── Information shown ──
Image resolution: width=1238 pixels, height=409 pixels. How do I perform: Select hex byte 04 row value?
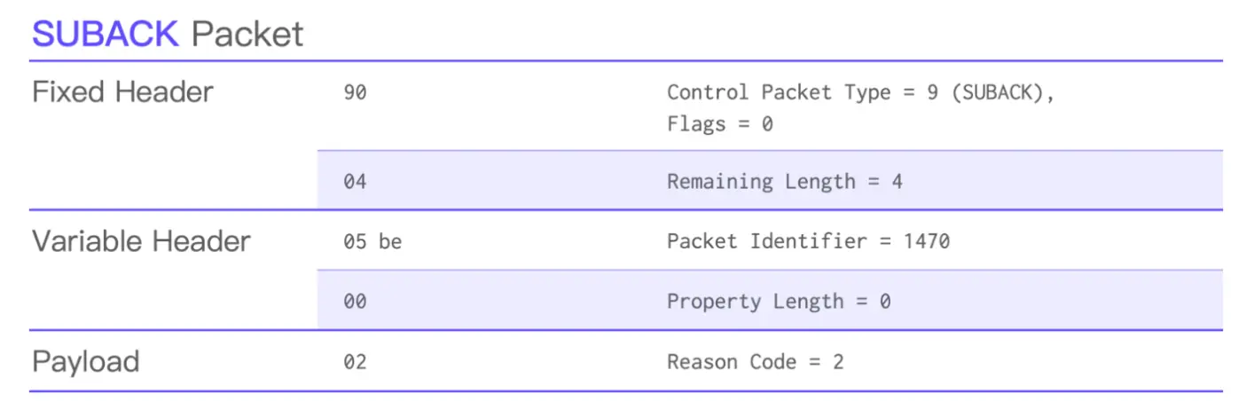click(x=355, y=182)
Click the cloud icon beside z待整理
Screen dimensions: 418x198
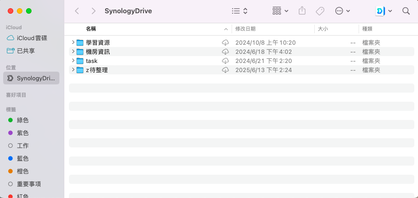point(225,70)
───
── Information shown ──
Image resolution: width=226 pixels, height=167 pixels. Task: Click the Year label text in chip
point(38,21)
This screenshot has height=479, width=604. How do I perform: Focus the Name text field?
───
In the records above, the line with "Image resolution: width=226" marks the start and the line with "This screenshot has" marks the end; copy that stretch exactly, both lines included, and nothing else.

Exercise output >>
Image resolution: width=226 pixels, height=167 pixels. Task: Click the Year label text in chip
point(38,21)
This screenshot has height=479, width=604. How do I perform: Focus the Name text field?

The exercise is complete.